▸ **Problem to work on**:
What is needed here is a faithful repeat of every entry, with no character changed.

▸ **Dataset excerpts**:
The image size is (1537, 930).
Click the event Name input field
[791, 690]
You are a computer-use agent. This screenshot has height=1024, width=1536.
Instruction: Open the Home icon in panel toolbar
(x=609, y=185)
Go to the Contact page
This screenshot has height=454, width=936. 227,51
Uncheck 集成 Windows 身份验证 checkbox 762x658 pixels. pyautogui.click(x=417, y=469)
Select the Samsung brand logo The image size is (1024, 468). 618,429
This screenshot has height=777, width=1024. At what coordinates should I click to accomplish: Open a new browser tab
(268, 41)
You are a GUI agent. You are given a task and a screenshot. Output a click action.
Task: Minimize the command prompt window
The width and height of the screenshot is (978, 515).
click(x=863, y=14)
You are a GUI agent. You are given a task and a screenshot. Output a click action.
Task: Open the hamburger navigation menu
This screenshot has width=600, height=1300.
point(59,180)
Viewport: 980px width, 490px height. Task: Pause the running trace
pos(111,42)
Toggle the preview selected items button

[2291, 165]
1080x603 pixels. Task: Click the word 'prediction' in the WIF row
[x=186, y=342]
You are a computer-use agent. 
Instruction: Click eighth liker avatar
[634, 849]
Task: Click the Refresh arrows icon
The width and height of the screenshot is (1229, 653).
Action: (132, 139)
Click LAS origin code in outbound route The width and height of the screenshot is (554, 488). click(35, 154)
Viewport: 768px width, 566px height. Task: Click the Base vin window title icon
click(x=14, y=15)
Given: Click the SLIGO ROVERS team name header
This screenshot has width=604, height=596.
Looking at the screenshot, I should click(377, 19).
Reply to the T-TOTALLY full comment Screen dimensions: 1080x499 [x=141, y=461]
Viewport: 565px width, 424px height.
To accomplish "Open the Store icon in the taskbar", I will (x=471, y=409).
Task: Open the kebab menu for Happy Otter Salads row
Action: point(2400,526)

▸ **Task response**:
The image size is (1537, 930).
Click the event Name input field
[791, 690]
You are a computer-use agent. This screenshot has height=1024, width=1536.
Instruction: Open the Home icon in panel toolbar
(x=609, y=185)
Go to the Contact page
This screenshot has height=454, width=936. 227,51
Uncheck 集成 Windows 身份验证 checkbox 762x658 pixels. pyautogui.click(x=417, y=469)
Select the Samsung brand logo The image size is (1024, 468). 618,429
This screenshot has height=777, width=1024. At what coordinates should I click to accomplish: Open a new browser tab
(268, 41)
You are a GUI agent. You are given a task and a screenshot. Output a click action.
Task: Minimize the command prompt window
The width and height of the screenshot is (978, 515).
click(x=863, y=14)
You are a GUI agent. You are given a task and a screenshot. Output a click action.
Task: Open the hamburger navigation menu
This screenshot has width=600, height=1300.
point(59,180)
Viewport: 980px width, 490px height. Task: Pause the running trace
pos(111,42)
Toggle the preview selected items button

[2291, 165]
1080x603 pixels. Task: Click the word 'prediction' in the WIF row
[x=186, y=342]
You are a computer-use agent. 
Instruction: Click eighth liker avatar
[634, 849]
Task: Click the Refresh arrows icon
The width and height of the screenshot is (1229, 653).
Action: (132, 139)
Click LAS origin code in outbound route The width and height of the screenshot is (554, 488). click(35, 154)
Viewport: 768px width, 566px height. Task: Click the Base vin window title icon
click(x=14, y=15)
Given: Click the SLIGO ROVERS team name header
This screenshot has width=604, height=596.
Looking at the screenshot, I should click(377, 19).
Reply to the T-TOTALLY full comment Screen dimensions: 1080x499 [x=141, y=461]
Viewport: 565px width, 424px height.
To accomplish "Open the Store icon in the taskbar", I will (x=471, y=409).
Task: Open the kebab menu for Happy Otter Salads row
Action: point(2400,526)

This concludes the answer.